**PAGE EXTRACT:**
Coherence measures the degree of semantic similarity between high scoring words in the topic. There are various ways to measure coherence, and one of the most popular is the 'c_v' measure. Higher coherence scores indicate a better model.

In [12]:
coherence_model_lda = CoherenceModel(model=lda_model, texts=processed_texts, dictionary=id2word, coherence='c_v')
coherence_lda = coherence_model_lda.get_coherence()
print('Coherence Score:', coherence_lda)

Coherence Score: 0.329063658224148


A coherence score of 0.47 typically indicates a moderate level of coherence for the topics generated by the LDA model. Coherence scores range from 0 to 1, where higher scores correspond to more coherent topics that are semantically meaningful, with words in the same topic being more related to each other.

In practical terms, a score of 0.47 suggests that the topics are reasonably good at capturing meaningful patterns in the data, but there might still be room for improvement. For example, some topics might be well defined and others less so, or some words within topics might not fit as well as others.

In topic modeling, coherence scores can be somewhat subjective and should be interpreted in the context of the application. It's often useful to compare coherence scores across different models or different numbers of topics to find the best model for your specific dataset and use case.

## **7. Visualize the topics**

To visualize the topics, you can use the pyLDAvis library (install using pip install pyLDAvis). This library provides an interactive visualization of the topics and their keywords.

**WHAT TO WORK ON:**
a) Name every keyword argument passed to CoherenceModel in the code of the topic modeling walkthrough.
b) Please write the next part of the topic modeling walkthrough, picking up right after its sentence about pyLDAvis giving an interactive view of topics and keywords.
The listing that comes after this text has no part in the work here.

**DATA:**
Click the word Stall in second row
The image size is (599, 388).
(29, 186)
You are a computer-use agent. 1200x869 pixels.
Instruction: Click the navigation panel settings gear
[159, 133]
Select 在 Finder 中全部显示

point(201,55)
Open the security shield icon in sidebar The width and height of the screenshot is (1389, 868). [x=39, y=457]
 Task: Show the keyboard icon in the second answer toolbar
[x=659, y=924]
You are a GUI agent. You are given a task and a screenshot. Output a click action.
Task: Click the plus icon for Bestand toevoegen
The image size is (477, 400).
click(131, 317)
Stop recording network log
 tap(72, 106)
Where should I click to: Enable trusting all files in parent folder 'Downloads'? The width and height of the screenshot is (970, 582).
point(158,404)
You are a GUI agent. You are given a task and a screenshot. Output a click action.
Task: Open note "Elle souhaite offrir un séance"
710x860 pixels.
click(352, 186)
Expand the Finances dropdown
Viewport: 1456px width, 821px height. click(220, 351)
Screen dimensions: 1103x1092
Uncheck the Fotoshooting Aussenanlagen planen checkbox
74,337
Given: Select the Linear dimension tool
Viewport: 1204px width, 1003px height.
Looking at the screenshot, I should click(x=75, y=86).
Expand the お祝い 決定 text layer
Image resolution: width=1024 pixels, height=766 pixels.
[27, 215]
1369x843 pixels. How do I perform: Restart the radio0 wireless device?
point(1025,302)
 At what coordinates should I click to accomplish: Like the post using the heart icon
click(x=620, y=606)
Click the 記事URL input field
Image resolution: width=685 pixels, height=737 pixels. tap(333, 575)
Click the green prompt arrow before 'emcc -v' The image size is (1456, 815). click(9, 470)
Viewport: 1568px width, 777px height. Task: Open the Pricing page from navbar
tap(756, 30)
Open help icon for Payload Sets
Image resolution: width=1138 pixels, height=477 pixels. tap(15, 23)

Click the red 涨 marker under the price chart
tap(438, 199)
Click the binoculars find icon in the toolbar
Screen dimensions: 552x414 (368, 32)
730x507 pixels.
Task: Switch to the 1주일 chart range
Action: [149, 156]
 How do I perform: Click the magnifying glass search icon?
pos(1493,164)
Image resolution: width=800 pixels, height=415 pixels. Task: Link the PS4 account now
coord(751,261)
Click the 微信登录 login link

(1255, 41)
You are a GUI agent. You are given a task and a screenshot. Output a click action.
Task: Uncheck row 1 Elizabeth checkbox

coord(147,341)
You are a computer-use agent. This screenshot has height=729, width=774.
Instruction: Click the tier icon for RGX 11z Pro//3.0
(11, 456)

**EXERCISE ANSWERS:**
a) model, texts, dictionary, coherence

b)
In [14]:
# Assuming 'processed_texts' is your list of tokenized and preprocessed documents
dictionary = Dictionary(processed_texts)


pyLDAvis.enable_notebook()
vis = gensimvis.prepare(lda_model, corpus, dictionary)
vis

## **8. Conclusion**

To sum up, this tutorial has walked you through the process of developing a Latent Dirichlet Allocation (LDA) model with Python's Gensim library. The steps outlined in this guide will enable to unearth the underlying thematic framework in a set of documents, as the model groups words into topics. We've gone over everything from setting up your environment, importing necessary libraries, to preprocessing data, forming a dictionary and corpus, to training and interpreting the LDA model, assessing its coherence, and visualizing the results with pyLDAvis. Armed with these skills, you can harness LDA for a variety of text analysis applications, deriving meaningful insights from extensive textual data.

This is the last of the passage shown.